Wegen der tödlichen Polizeischüsse auf Michael Brown gibt es neue Ermittlungen: Das US-Justizministerium will die Methoden der Polizei in Ferguson prüfen. Minister Eric Holder werde noch in dieser Woche eine breit angelegte Untersuchung einleiten, schreibt die Washington Post und beruft sich auf zwei Justizbeamte. Die Ermittlungen sollen die Praktiken der Polizeibehörde jener Stadt im US-Bundesstaat Missouri durchleuchten, darunter auch die Anwendung von Gewalt und die Art des Trainings, die die Polizisten bekämen, heißt es.

Vor etwa vier Wochen hatte ein Polizist einen schwarzen Teenager in Ferguson erschossen. Mit der Hilfe des FBI hatten die Behörden den Tod des 18-jährigen Michael Brown untersucht. Die jetzt geplanten Ermittlungen sollen aber tiefer gehen und die gesamte Arbeit der lokalen Polizei in den vergangenen Jahren untersuchen – nicht nur in Ferguson, sondern auch in anderen Teilen des Bezirks von St. Louis. Die Überprüfung ist unabhängig von der laufenden zivilrechtlichen Untersuchung, die das Justizministerium durchführt.  

Die Pläne des Ministeriums wurden den Behörden im US-Bundesstaat Missouri schon am Mittwoch mitgeteilt, heißt es. Offiziell soll die Untersuchung frühestens am Donnerstag bekanntgegeben werden.

Die Washington Post hatte bereits am Wochenende berichtet, dass gegen mindestens fünf Polizisten der Dienststelle in Ferguson Verfahren wegen exzessiver Gewaltanwendung laufen.
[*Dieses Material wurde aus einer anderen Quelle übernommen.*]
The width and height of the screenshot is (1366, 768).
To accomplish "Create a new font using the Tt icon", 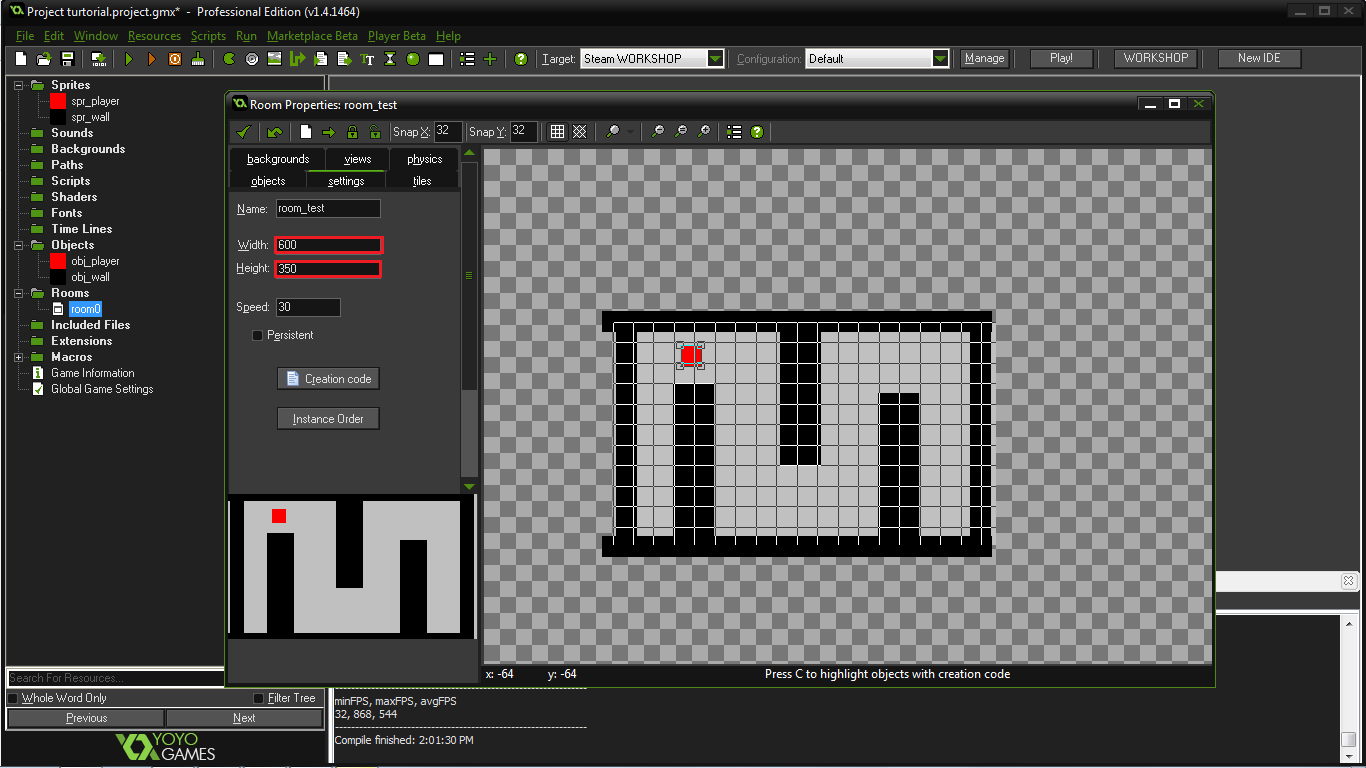I will 369,58.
Insgesamt arbeiten in der Kleinstadt demnach 53 mehrheitlich weiße Polizeibeamte. Die Bewohner sind zu mehr als 60 Prozent Schwarze. 
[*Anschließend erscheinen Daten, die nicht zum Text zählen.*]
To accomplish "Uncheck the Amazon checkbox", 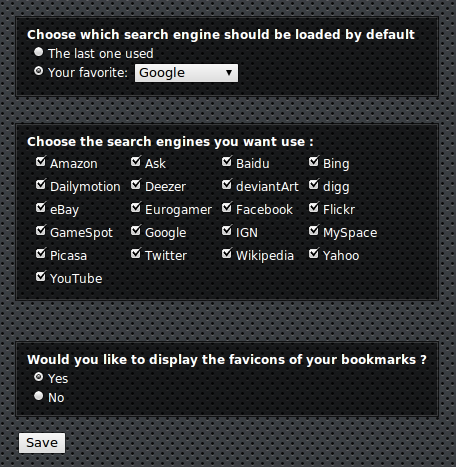I will point(41,162).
Demonstranten beklagen massive Gewalt der Polizei

Der Fall des erschossenen Teenagers hatte wochenlange Unruhen in der Kleinstadt ausgelöst und eine US-weite Diskussion über das Handeln der Polizei ausgelöst. Der Teenager war zum Zeitpunkt seines Todes unbewaffnet gewesen, der Polizist plädiert auf Notwehr.

Nach den Protesten wollen mehrere Demonstranten juristisch gegen die Polizei vorgehen. Sie werfen den Beamten vor, bei den Demonstrationen gewalttätig geworden zu sein. Sicherheitskräfte hätten exzessive Gewalt angewandt und grundlos unschuldige Passanten verhaftet, heißt es in der bei einem Bundesgericht eingereichten Klageschrift.